DATA SECTION:
────────

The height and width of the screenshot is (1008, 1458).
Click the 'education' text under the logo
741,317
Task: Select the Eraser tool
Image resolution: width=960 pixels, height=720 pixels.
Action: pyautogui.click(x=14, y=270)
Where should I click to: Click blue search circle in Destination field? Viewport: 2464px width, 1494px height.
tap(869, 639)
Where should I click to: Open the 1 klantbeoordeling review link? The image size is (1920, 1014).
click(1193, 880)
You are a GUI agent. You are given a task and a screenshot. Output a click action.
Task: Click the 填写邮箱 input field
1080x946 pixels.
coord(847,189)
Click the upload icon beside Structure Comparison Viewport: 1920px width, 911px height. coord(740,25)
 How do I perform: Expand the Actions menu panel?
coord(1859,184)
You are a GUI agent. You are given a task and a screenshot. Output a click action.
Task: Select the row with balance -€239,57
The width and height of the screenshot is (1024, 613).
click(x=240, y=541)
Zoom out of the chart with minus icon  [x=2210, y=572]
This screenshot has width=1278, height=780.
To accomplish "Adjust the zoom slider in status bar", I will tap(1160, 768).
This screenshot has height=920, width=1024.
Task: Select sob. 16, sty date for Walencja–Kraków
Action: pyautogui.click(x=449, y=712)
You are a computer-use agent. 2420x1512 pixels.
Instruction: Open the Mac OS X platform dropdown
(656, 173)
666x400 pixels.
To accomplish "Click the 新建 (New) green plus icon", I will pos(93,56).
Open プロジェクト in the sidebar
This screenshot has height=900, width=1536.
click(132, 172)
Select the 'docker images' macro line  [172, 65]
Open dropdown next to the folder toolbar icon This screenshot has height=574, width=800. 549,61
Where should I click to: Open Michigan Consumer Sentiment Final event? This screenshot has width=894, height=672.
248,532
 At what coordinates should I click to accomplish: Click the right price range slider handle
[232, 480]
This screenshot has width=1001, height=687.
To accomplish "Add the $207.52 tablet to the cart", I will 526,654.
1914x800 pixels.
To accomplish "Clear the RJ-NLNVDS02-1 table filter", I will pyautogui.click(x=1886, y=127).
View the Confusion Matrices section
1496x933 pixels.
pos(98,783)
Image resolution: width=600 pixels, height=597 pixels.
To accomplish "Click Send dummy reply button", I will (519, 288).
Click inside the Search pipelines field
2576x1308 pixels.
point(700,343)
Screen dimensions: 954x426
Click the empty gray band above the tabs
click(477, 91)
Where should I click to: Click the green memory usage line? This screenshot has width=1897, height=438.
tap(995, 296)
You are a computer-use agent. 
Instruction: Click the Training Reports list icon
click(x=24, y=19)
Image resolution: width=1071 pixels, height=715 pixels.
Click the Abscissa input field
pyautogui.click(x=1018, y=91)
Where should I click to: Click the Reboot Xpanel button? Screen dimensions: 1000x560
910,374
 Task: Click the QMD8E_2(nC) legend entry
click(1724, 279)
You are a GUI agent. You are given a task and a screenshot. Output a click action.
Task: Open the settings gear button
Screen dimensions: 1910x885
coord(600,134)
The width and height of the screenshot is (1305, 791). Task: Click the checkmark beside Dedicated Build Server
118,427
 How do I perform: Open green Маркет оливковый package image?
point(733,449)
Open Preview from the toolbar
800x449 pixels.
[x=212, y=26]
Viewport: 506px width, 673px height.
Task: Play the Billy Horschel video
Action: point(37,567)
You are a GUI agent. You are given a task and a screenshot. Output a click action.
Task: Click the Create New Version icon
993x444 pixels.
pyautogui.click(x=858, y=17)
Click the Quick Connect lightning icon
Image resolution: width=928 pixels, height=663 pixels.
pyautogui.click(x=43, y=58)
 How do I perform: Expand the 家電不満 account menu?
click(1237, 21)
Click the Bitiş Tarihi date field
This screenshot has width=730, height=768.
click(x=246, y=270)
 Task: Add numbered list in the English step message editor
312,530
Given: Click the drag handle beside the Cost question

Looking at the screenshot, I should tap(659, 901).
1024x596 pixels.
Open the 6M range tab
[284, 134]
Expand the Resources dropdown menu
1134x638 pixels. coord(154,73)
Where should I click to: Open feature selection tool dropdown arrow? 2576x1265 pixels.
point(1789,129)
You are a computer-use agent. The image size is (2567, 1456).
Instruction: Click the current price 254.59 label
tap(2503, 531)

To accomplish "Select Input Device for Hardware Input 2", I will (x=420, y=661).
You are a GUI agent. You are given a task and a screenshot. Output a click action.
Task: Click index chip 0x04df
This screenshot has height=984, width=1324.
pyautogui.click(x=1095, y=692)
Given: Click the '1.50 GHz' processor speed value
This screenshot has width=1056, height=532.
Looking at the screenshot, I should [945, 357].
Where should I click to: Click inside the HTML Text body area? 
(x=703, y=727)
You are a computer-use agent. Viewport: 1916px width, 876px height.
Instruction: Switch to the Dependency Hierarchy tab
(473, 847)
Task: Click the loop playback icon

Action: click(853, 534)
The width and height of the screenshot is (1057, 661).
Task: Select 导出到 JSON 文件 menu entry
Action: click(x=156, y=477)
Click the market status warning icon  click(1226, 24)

────────

WHAT THE TASK ASKS: Switch "screenshot" to "capture" throughout the lines from the beginning through the line containing "Click the upload", inclusive, and return only those lines with everything else unchanged.

TASK RESULT:
The height and width of the capture is (1008, 1458).
Click the 'education' text under the logo
741,317
Task: Select the Eraser tool
Image resolution: width=960 pixels, height=720 pixels.
Action: pyautogui.click(x=14, y=270)
Where should I click to: Click blue search circle in Destination field? Viewport: 2464px width, 1494px height.
tap(869, 639)
Where should I click to: Open the 1 klantbeoordeling review link? The image size is (1920, 1014).
click(1193, 880)
You are a GUI agent. You are given a task and a capture. Output a click action.
Task: Click the 填写邮箱 input field
1080x946 pixels.
coord(847,189)
Click the upload icon beside Structure Comparison Viewport: 1920px width, 911px height. coord(740,25)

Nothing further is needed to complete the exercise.